Promoters may be given
a Delisting-cum-Open offer opportunity. For example in the case of Vedanta,
promoter's holding is 50% they have to acquire minimum 40% from the market,
assuming they fail to get 40%  and the offer fails. In such a situation
the promoter may be allowed a-la counter offer style, that he is willing to
accept such % of shares as will not violate the MPS norms. Say in this case 25%
at a price to be announced  by him. This will work in favour of all.
 
4.      
      EARLY BIRD INCENTIVE
 
An early bird incentive may be
allowed to be offered for better management of delisting. Rather than
everyone waiting till the last, investors who tender
their shares early may be given incentive, say 0.5% for each day.
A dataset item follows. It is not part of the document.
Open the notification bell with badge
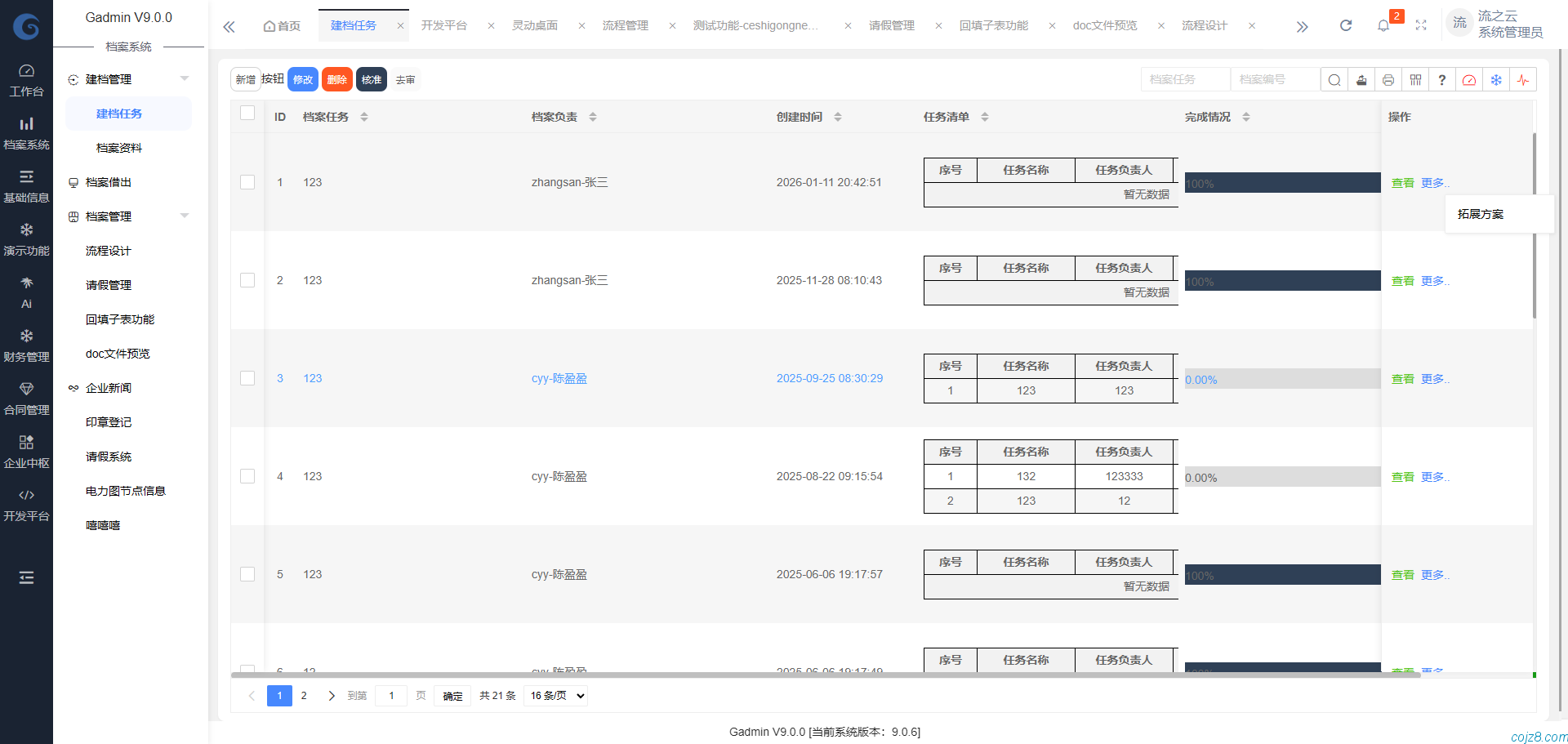This screenshot has width=1568, height=744. (x=1383, y=25)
Since the offer is to be kept open for 5 days.{Reg.13 (2)}, let it be, for
example 2.5% more to the person tendering on day 1, day2, 2%.......so on .
 
5.      
     SUGGESTED CHANGE IN REGULATION 3(1)--
DVR
 
[Explanation: For the purposes of these regulations, the term “shares”
shall include equity shares having superior voting rights.]
The above explanation seems to be a drafting error and needs to be
changed. Because of the above, delisting of shares with inferior
voting rights are not covered . This seems to be an oversight.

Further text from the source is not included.